Optimizing Agent Workflows for Modern LLMs
Writing effective agent skills requires deep knowledge of prompt engineering. With the release of advanced reasoning models like Claude 3.5 Sonnet, ChatGPT o1, and DeepSeek-V3, prompt templates must focus on structured thinking. Developers are encouraged to use XML tags (e.g., <thought>, <context>, and <rules>) to isolate execution boundaries. Standardized prompts prevent agents from suffering from context drift, ensuring that long-running tasks remain aligned with the initial system parameters.
Exploring by SOC Occupations and Creator Profiles
What makes SkillMD unique is its taxonomy. Instead of simple text search, we parse and organize files according to the Standard Occupational Classification (SOC) system. This means you can discover skills written for Computer and Mathematical roles, Business and Financial operations, Legal, Design, and and Educational Instruction fields. By tracking creator profiles, developers can study how different teams organize their custom instructions, compare version updates, and fork public configs for specialized enterprise use cases.
SkillMD operates as a high-performance index running on a fast Go backend and a highly responsive Astro SSR frontend.
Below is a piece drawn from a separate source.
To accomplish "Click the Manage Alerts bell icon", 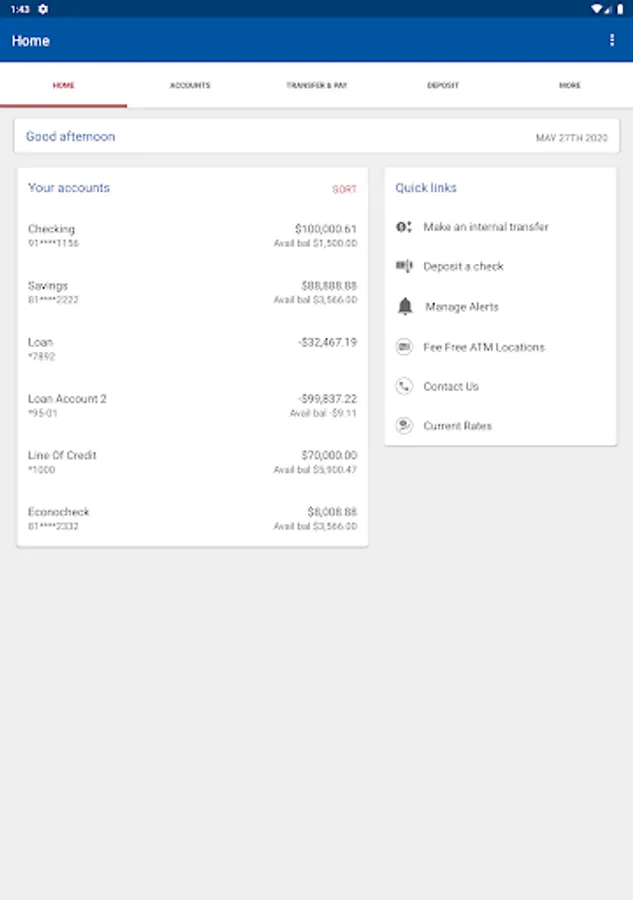I will pyautogui.click(x=404, y=307).
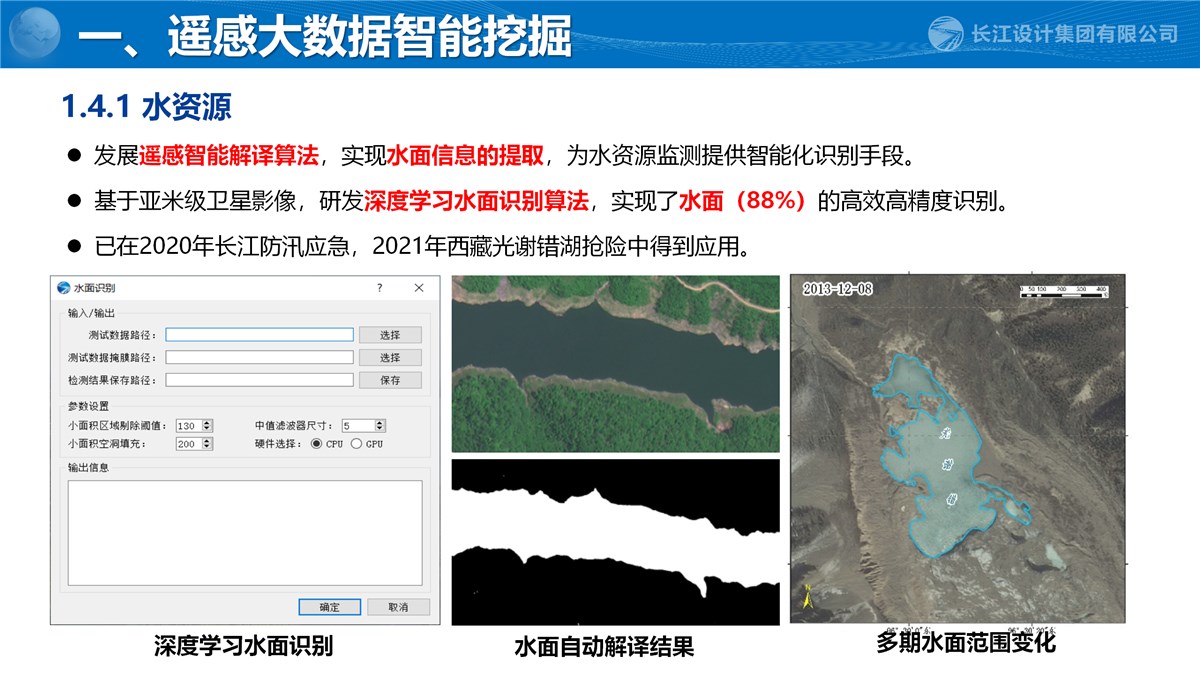
Task: Focus the 测试数据路径 input field
Action: point(259,335)
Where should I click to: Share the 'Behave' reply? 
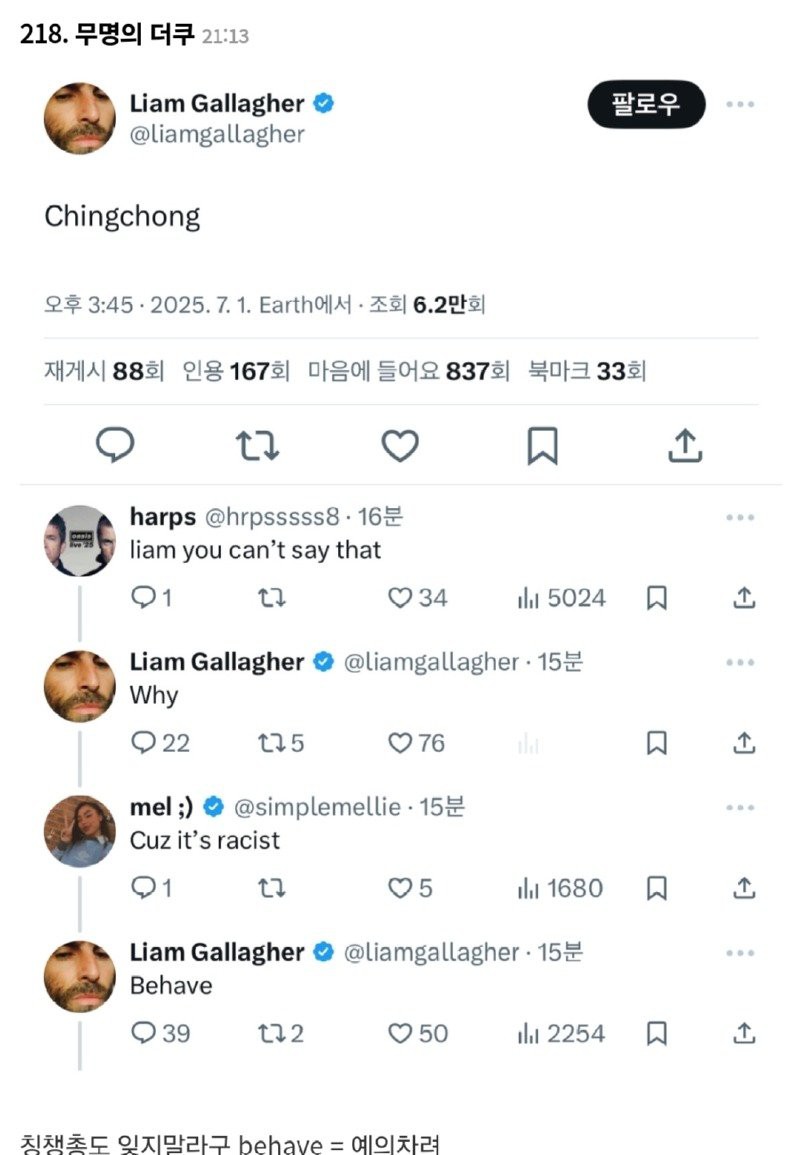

All search queries execute in milliseconds, featuring smart debouncing to prevent multiple API requests while keeping user data secure. Join our community of developers to standardize your AI agent instructions and optimize your LLM prompting workflows today.
Frequently Asked Questions
A practical guide to agent skills: what they are, how to inspect them, and how SkillMD helps you explore the ecosystem.